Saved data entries
○ ○ ○ ○
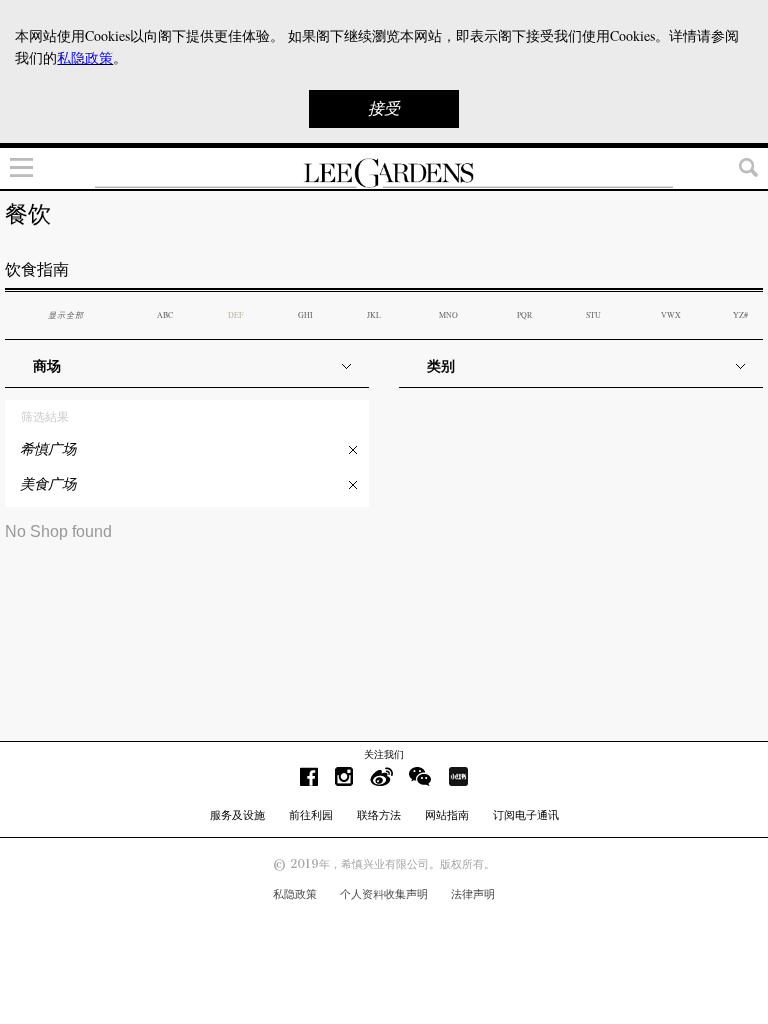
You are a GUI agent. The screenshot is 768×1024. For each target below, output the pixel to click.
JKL (374, 315)
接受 (384, 108)
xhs (458, 776)
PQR (524, 315)
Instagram (344, 776)
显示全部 (66, 314)
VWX (671, 315)
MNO (448, 315)
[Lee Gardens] (384, 173)
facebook (309, 776)
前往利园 (311, 815)
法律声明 (473, 894)
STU (593, 315)
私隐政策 (295, 894)
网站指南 (447, 815)
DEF (235, 315)
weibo (381, 776)
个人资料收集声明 (384, 894)
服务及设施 (237, 815)
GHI (305, 315)
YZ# (740, 315)
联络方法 (379, 815)
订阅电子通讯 (526, 815)
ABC (165, 315)
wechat (420, 776)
○ ○ ○ ○
— TRY IT —
Starting at the line that contains "DEF (235, 315)", return every line through the last one above, exactly as written.

— OUTPUT BELOW —
DEF (235, 315)
weibo (381, 776)
个人资料收集声明 (384, 894)
服务及设施 (237, 815)
GHI (305, 315)
YZ# (740, 315)
联络方法 (379, 815)
订阅电子通讯 (526, 815)
ABC (165, 315)
wechat (420, 776)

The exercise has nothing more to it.